The publicly traded, Philadelphia-based company also expects to close soon on its deal to buy the bromine assets of India’s Solaris ChemTech Industries Ltd., and said the first products should roll out of its new $95 million, multipurpose manufacturing plant in Nantong, China, by the end of 2013’s third quarter.
Keith DuPont, vice president and general manager of Chemtura’s Great Lakes Solutions business unit in West Lafayette, Ind., said the firm’s new facility in El Dorado, Ark., has begun commercial production with a nameplate capacity of at least 22 million pounds of Emerald Innovation 3000. The product, based on technology licensed from Dow Chemical Co., is said to offer producers of expanded and extruded polystyrene a brominated polymeric flame retardant that offers a more sustainable option as they transition away from hexabromocyclododecane (HBCD).
DuPont said that sales of the product began late last year, and that several customers are working to make the transition from HBCD before the sunset date of Aug. 21, 2015, in Europe. Additionally, he noted, “customer qualifications are accelerating both in the Americas and Japan.” He expects sales to begin in the United States and Mexico early in this year’s third quarter.
In India, Chemtura is proceeding with the acquisition it announced last September whereby it will assume control of the bromine and bromine chemicals division of Gujarat-based Solaris ChemTech. Terms were not released, but the deal includes two manufacturing facilities, a well-established research and development center, and a multi-products facility in Gujarat. The new subsidiary will be based in New Delhi, and will provide “a regional, low-cost supply for bromine,” according to Chet Cross. Cross, who relocated from Philadelphia to Shanghai this past January, is executive vice president and group president of Engineered Industrial & Performance Industrial Products.

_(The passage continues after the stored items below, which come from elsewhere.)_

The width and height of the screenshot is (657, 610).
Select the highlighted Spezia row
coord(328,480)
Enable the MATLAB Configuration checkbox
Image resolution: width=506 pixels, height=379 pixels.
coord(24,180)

Chemtura, which employs 4,000 and had 2012 sales of $2.6 billion, is focused on growing in the world’s fastest-growing regions. Asia Pacific is already the company’s leading region, accounting for 18 percent of group revenue, Cross said, but by 2018, it aims for the region to account for 33 percent of sales. That is one reason the firm has spent the past decade investing in China.
It registered its regional headquarters in Shanghai in 2000; opened its first China plant (in Nanjing) in 2004; registered its Nanjing application development center in 2010; broke ground on the above-mentioned plant in Nantong last year; and established a shared services center in Shanghai earlier this year.
The big Nantong plant in Jiangsu province is a three-year project and, at $95 million, represents the single largest investment by Chemtura since its formation in 2005. Cross said the plant’s first phase is “mechanically complete” and commissioning is beginning now for the anchor line of petroleum additives, plus some polyurethane plastomers.
The project’s second phase will produce more plastics-relevant products, Cross said, including organometallics and some thermoplastic polyurethane materials. The aim is for the plant to be fully operational by August 2015.
Finally, Chemtura announced May 15 it had acquired from UP Chemical Co. Ltd. the remaining 50 percent stake that it didn’t already own in South Korea’s DayStar Materials LLC. DayStar makes markets high-purity metal organic precursors for the fast-growing LED market. It had formed DayStar as a joint venture with UP Chem in 2011.